# Problem to work on
Would you retype, word for word, only the lines from the one holding "This screenshot has height=627, width=364." through the final line of the entries below, without the pictures?

# Data in this exercise
= = = = =

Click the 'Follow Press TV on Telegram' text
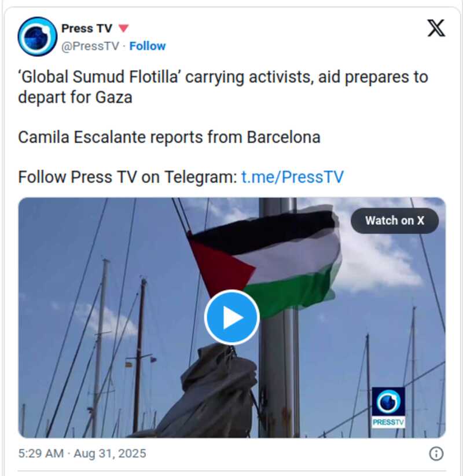This screenshot has height=476, width=463. pos(127,177)
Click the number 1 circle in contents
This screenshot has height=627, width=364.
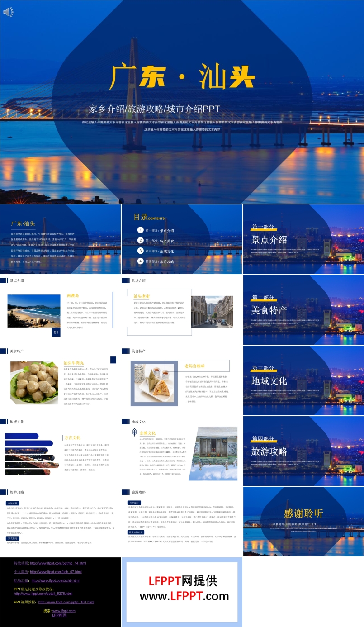click(x=141, y=230)
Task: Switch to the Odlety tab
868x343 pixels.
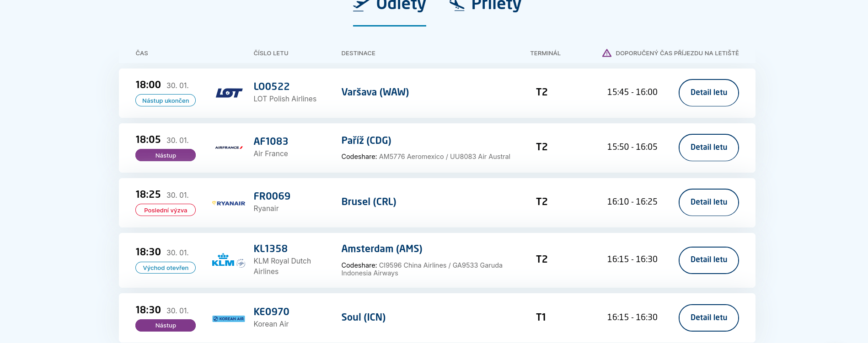Action: pos(401,5)
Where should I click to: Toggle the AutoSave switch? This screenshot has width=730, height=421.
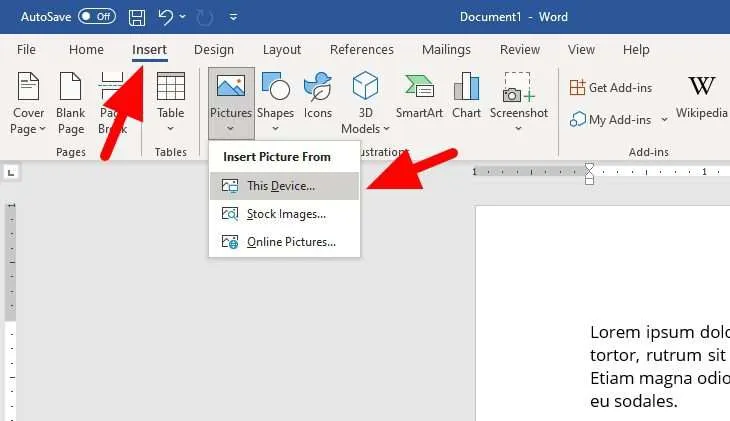pos(97,17)
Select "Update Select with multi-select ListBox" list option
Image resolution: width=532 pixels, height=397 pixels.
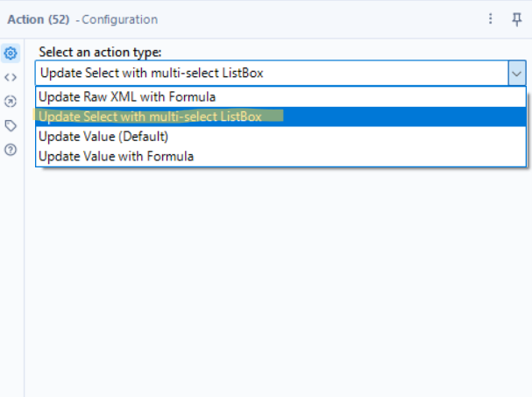151,117
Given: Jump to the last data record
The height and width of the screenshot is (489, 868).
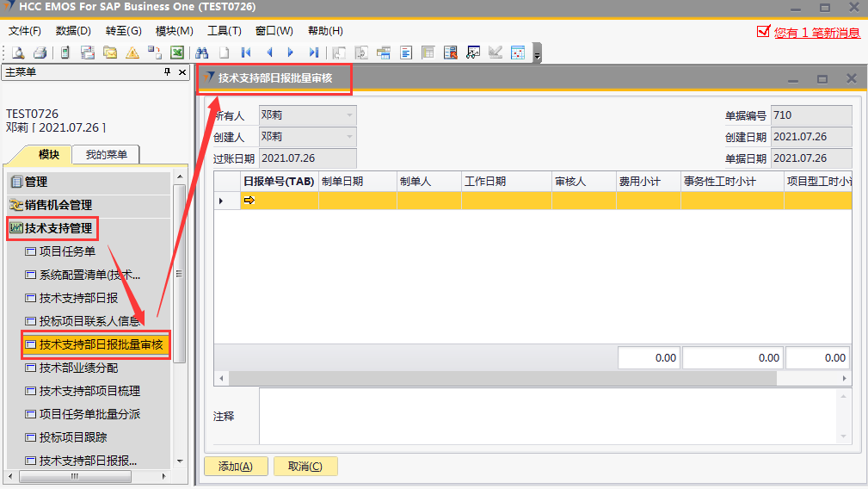Looking at the screenshot, I should tap(313, 53).
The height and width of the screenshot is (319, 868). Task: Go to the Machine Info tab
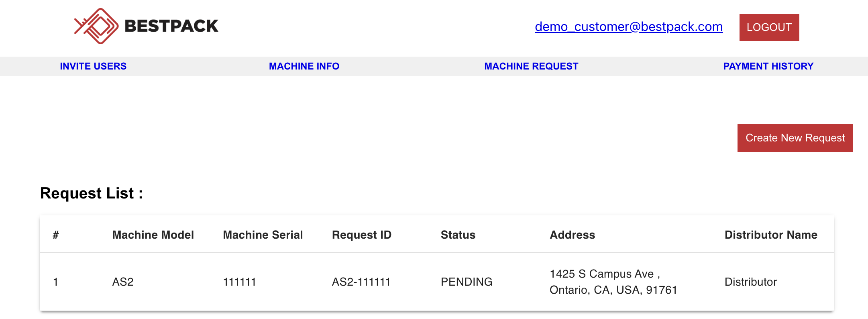304,66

= = = = =

# Exercise result
This screenshot has height=627, width=364.
click(x=141, y=230)
Task: Switch to the Odlety tab
868x343 pixels.
Action: pos(401,5)
Where should I click to: Toggle the AutoSave switch? This screenshot has width=730, height=421.
pos(97,17)
Select "Update Select with multi-select ListBox" list option
Image resolution: width=532 pixels, height=397 pixels.
151,117
Given: Jump to the last data record
The height and width of the screenshot is (489, 868).
Looking at the screenshot, I should tap(313, 53).
The height and width of the screenshot is (319, 868). Task: Go to the Machine Info tab
304,66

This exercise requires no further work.